BEGIN Data for this task

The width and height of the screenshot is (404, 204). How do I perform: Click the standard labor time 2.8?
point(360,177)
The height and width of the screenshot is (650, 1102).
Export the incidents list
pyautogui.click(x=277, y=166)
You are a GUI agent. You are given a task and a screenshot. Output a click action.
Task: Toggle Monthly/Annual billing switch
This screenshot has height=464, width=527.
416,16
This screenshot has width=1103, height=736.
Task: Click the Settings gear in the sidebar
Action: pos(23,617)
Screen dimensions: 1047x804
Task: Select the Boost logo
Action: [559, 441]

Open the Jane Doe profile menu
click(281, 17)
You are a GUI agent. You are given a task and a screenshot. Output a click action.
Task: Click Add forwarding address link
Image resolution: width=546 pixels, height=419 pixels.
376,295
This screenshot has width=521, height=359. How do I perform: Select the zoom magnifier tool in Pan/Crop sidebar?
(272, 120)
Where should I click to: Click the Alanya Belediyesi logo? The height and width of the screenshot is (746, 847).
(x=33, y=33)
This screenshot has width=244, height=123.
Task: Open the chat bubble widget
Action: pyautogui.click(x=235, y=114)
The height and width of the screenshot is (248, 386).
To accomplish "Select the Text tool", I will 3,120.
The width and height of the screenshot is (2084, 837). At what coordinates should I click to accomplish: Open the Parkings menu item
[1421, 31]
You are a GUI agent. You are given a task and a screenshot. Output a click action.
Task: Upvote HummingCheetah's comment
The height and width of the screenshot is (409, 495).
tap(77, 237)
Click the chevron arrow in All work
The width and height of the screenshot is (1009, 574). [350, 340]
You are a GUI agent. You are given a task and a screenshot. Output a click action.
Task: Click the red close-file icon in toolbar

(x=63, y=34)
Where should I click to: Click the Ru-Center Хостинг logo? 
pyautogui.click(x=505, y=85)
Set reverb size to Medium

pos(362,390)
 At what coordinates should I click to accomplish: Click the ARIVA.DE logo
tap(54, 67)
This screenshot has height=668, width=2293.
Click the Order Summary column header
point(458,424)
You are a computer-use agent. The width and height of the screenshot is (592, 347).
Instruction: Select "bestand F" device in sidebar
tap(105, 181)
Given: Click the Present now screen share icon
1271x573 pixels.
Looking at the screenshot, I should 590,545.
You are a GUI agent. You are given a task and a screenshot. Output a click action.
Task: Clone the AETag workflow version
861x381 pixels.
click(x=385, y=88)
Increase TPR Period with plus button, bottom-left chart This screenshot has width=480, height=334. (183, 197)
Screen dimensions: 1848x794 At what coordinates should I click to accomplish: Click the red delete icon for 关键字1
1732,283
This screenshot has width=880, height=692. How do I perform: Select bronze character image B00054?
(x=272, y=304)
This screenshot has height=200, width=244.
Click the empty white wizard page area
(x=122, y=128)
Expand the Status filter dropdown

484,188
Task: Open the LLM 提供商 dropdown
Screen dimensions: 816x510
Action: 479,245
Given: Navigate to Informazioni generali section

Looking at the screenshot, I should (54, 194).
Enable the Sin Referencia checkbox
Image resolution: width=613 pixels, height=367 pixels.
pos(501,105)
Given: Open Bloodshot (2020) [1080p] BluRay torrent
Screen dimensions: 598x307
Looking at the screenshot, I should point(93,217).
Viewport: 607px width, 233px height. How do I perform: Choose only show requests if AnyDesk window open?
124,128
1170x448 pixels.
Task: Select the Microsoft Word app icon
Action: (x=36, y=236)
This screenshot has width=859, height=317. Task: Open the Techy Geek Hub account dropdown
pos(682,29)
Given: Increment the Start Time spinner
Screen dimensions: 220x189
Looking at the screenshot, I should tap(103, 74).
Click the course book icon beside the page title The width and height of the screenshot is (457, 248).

END Data for this task

▶ [Task to carry out]: Output the complete data exactly as written.

▶ [Solution to this exercise]:
The width and height of the screenshot is (404, 204). How do I perform: Click the standard labor time 2.8?
point(360,177)
The height and width of the screenshot is (650, 1102).
Export the incidents list
pyautogui.click(x=277, y=166)
You are a GUI agent. You are given a task and a screenshot. Output a click action.
Task: Toggle Monthly/Annual billing switch
This screenshot has height=464, width=527.
416,16
This screenshot has width=1103, height=736.
Task: Click the Settings gear in the sidebar
Action: pos(23,617)
Screen dimensions: 1047x804
Task: Select the Boost logo
Action: [559, 441]

Open the Jane Doe profile menu
click(281, 17)
You are a GUI agent. You are given a task and a screenshot. Output a click action.
Task: Click Add forwarding address link
Image resolution: width=546 pixels, height=419 pixels.
376,295
This screenshot has width=521, height=359. How do I perform: Select the zoom magnifier tool in Pan/Crop sidebar?
(272, 120)
Where should I click to: Click the Alanya Belediyesi logo? The height and width of the screenshot is (746, 847).
(x=33, y=33)
This screenshot has width=244, height=123.
Task: Open the chat bubble widget
Action: pyautogui.click(x=235, y=114)
The height and width of the screenshot is (248, 386).
To accomplish "Select the Text tool", I will 3,120.
The width and height of the screenshot is (2084, 837). At what coordinates should I click to accomplish: Open the Parkings menu item
[1421, 31]
You are a GUI agent. You are given a task and a screenshot. Output a click action.
Task: Upvote HummingCheetah's comment
The height and width of the screenshot is (409, 495).
tap(77, 237)
Click the chevron arrow in All work
The width and height of the screenshot is (1009, 574). [350, 340]
You are a GUI agent. You are given a task and a screenshot. Output a click action.
Task: Click the red close-file icon in toolbar

(x=63, y=34)
Where should I click to: Click the Ru-Center Хостинг logo? 
pyautogui.click(x=505, y=85)
Set reverb size to Medium

pos(362,390)
 At what coordinates should I click to accomplish: Click the ARIVA.DE logo
tap(54, 67)
This screenshot has height=668, width=2293.
Click the Order Summary column header
point(458,424)
You are a computer-use agent. The width and height of the screenshot is (592, 347).
Instruction: Select "bestand F" device in sidebar
tap(105, 181)
Given: Click the Present now screen share icon
1271x573 pixels.
Looking at the screenshot, I should 590,545.
You are a GUI agent. You are given a task and a screenshot. Output a click action.
Task: Clone the AETag workflow version
861x381 pixels.
click(x=385, y=88)
Increase TPR Period with plus button, bottom-left chart This screenshot has width=480, height=334. (183, 197)
Screen dimensions: 1848x794 At what coordinates should I click to accomplish: Click the red delete icon for 关键字1
1732,283
This screenshot has width=880, height=692. How do I perform: Select bronze character image B00054?
(x=272, y=304)
This screenshot has height=200, width=244.
Click the empty white wizard page area
(x=122, y=128)
Expand the Status filter dropdown

484,188
Task: Open the LLM 提供商 dropdown
Screen dimensions: 816x510
Action: 479,245
Given: Navigate to Informazioni generali section

Looking at the screenshot, I should (54, 194).
Enable the Sin Referencia checkbox
Image resolution: width=613 pixels, height=367 pixels.
pos(501,105)
Given: Open Bloodshot (2020) [1080p] BluRay torrent
Screen dimensions: 598x307
Looking at the screenshot, I should point(93,217).
Viewport: 607px width, 233px height. How do I perform: Choose only show requests if AnyDesk window open?
124,128
1170x448 pixels.
Task: Select the Microsoft Word app icon
Action: (x=36, y=236)
This screenshot has width=859, height=317. Task: Open the Techy Geek Hub account dropdown
pos(682,29)
Given: Increment the Start Time spinner
Screen dimensions: 220x189
Looking at the screenshot, I should tap(103, 74).
Click the course book icon beside the page title The width and height of the screenshot is (457, 248).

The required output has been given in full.